Many of these moves have been plagued with difficulties and controversy, however.
eBay-owned Butterfields, for instance, was beset by customer complaints about shipping delays and mislabeled items in the months immediately following its debut on eBay Great Collections. Meanwhile, buyers and sellers of automobiles have waged a separate war of words on eBay Motors, claiming that sales have plummeted since eBay launched the car auction site.
In addition, some eBay sellers criticized the company for allowing Robert Edward Auctions to rewrite eBay's rules as part of the baseball card auction.
eBay has also modified its rules to encourage real estate listings. Unlike with other auctions, the online auction house charges a simple $50 flat fee to list real estate and does not charge transaction fees once the auction closes.
The company also considers bids on real estate to be nonbinding because of the various local laws applying to real estate transactions. After the auction closes, eBay encourages the buyer and seller to contact each other and to contact a real estate agent to close the transaction.
"However, neither party is obligated to complete the real estate transaction," the company says in its rules on real estate sales.
In addition to cross-linking its site with eBay, Benchmark Capital-backed ZipRealty has seeded eBay's real estate listings with dozens of its own properties.
The Berkeley, Calif.-based company, which operates in 15 metropolitan areas in the United States, has agreed to list all of its properties on eBay, unless the property owner objects, company president Scott Kucirek said.
"The more exposure people get on their property the better," Kucirek said. "We're looking to gain more exposure; eBay brings that."
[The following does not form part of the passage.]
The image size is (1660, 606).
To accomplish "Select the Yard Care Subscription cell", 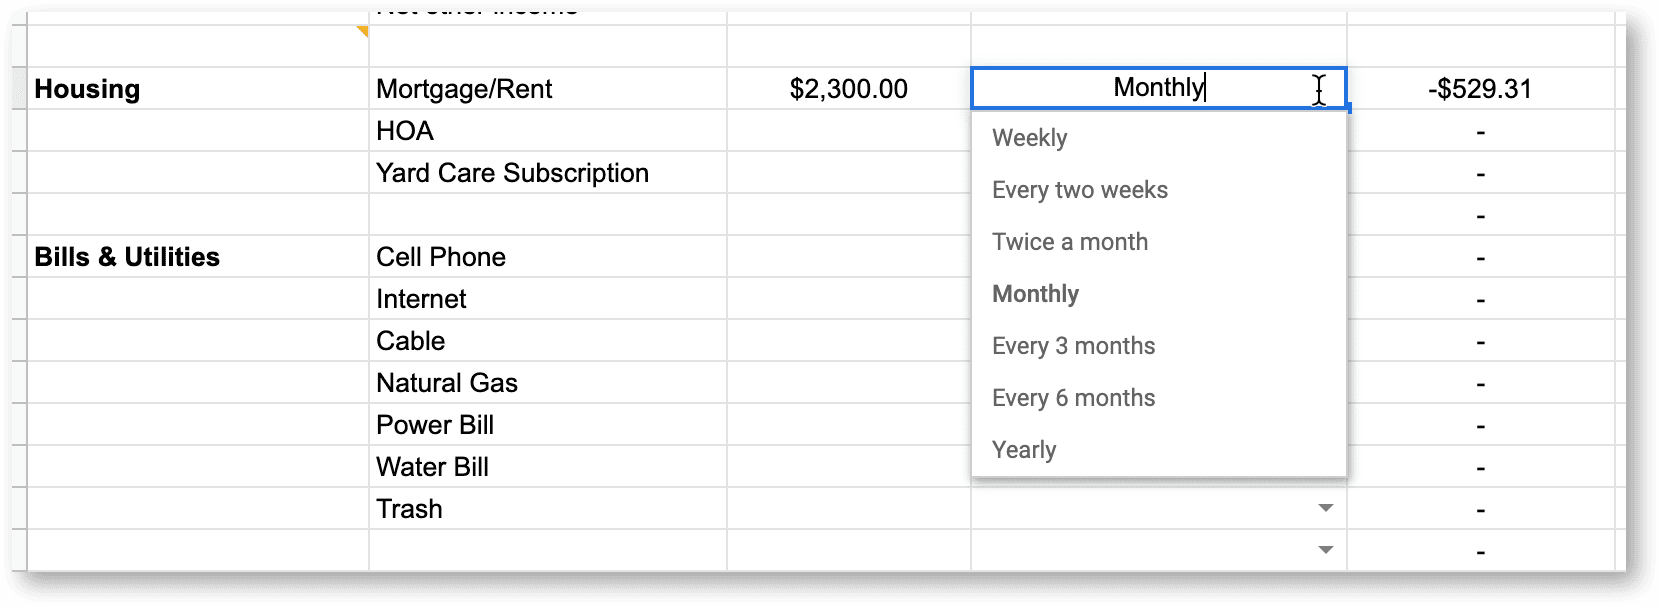I will click(547, 173).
On its announcements board note, eBay indicated that adding real estate to its home page is just the first step in expanding its real estate listings. The company said it would be adding service to help facilitate sales but did not give specific details.
"As part of our future plans, sellers will be able to choose exactly how much support and service they want in their transaction, from a simple listing to a full-service brokered solution," the company said in the note.
Kucirek also declined to give more details on his company's partnership with eBay.